▶ [Instructions to follow] Copy out every line of the material below, leaving out the pictures. Scale each coordinate in the answers by 1.05 and round to whole numbers with halves going up, but keep all other text and numbers unchanged.

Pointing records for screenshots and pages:
****
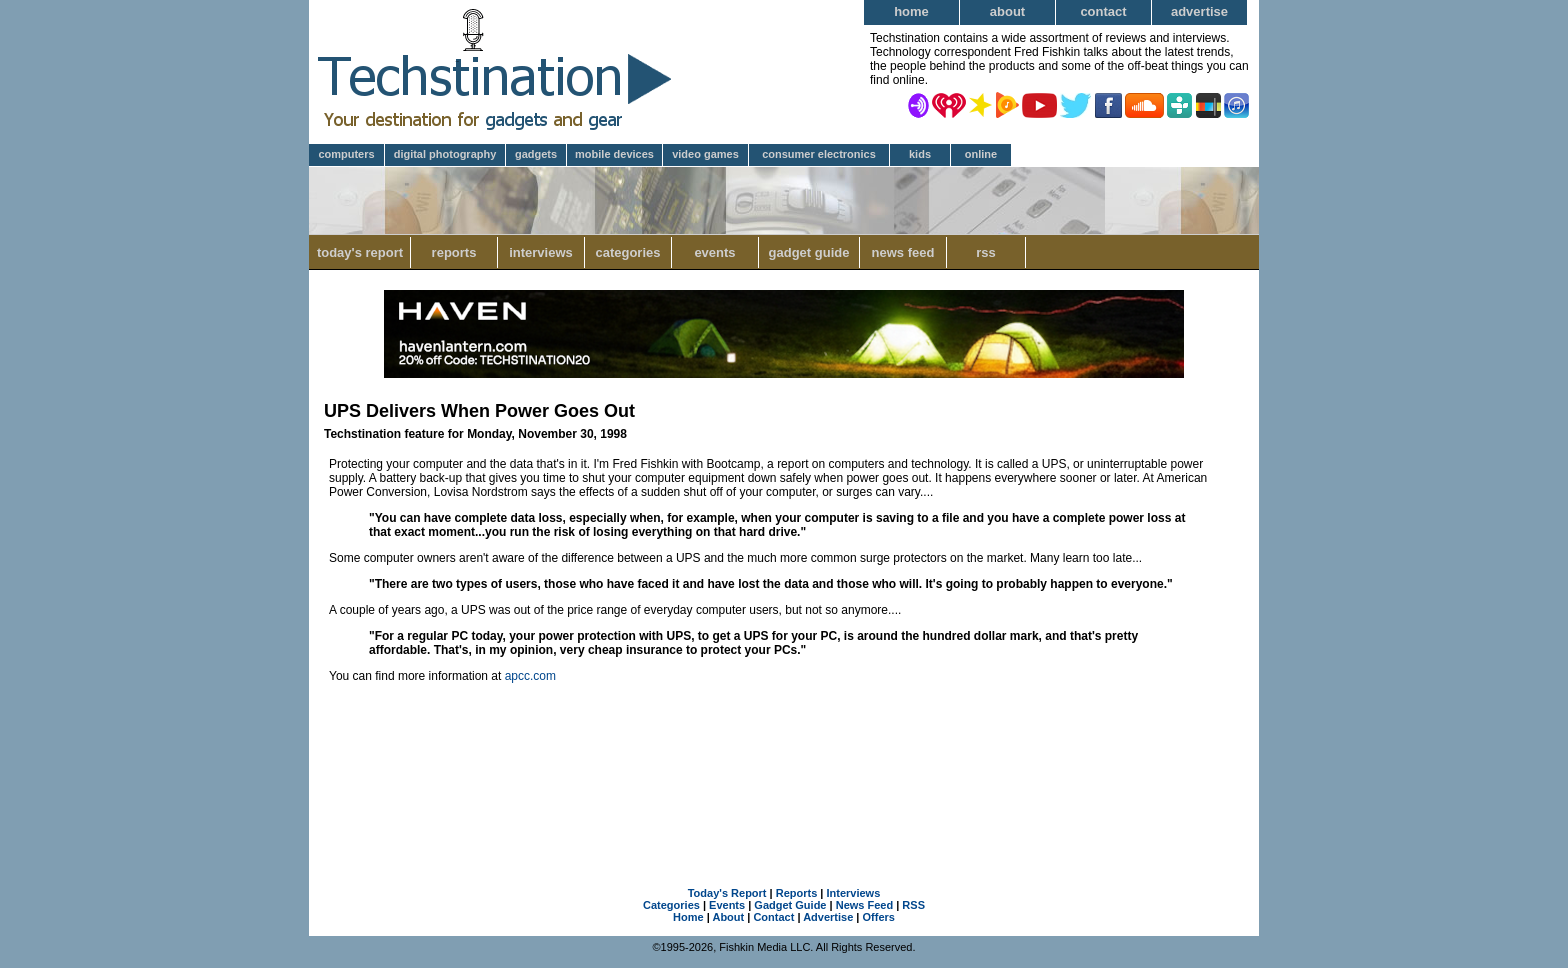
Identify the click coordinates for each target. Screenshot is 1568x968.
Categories (627, 252)
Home (911, 11)
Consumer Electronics (819, 154)
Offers (879, 917)
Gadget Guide (809, 252)
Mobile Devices (614, 154)
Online (981, 154)
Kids (920, 154)
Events (714, 252)
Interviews (541, 252)
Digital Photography (445, 154)
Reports (454, 252)
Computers (346, 154)
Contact (1103, 11)
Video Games (705, 154)
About (1007, 11)
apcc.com (530, 676)
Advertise (1199, 11)
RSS (986, 252)
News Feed (903, 252)
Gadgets (536, 154)
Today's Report (360, 252)
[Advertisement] (784, 763)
****
▶ [Task response]
Identify the click coordinates for each target. Screenshot is 1568x968.
Categories (658, 265)
Home (957, 12)
Consumer Electronics (860, 162)
Offers (923, 963)
Gadget Guide (849, 265)
Mobile Devices (645, 162)
Online (1030, 162)
Kids (966, 162)
Events (750, 265)
Interviews (568, 265)
Digital Photography (467, 162)
Reports (477, 265)
Computers (363, 162)
Contact (1158, 12)
Video Games (740, 162)
About (1057, 12)
apcc.com (557, 710)
Advertise (1259, 12)
RSS (1035, 265)
News Feed (948, 265)
Gadgets (563, 162)
Today's Report (378, 265)
[Advertisement] (823, 801)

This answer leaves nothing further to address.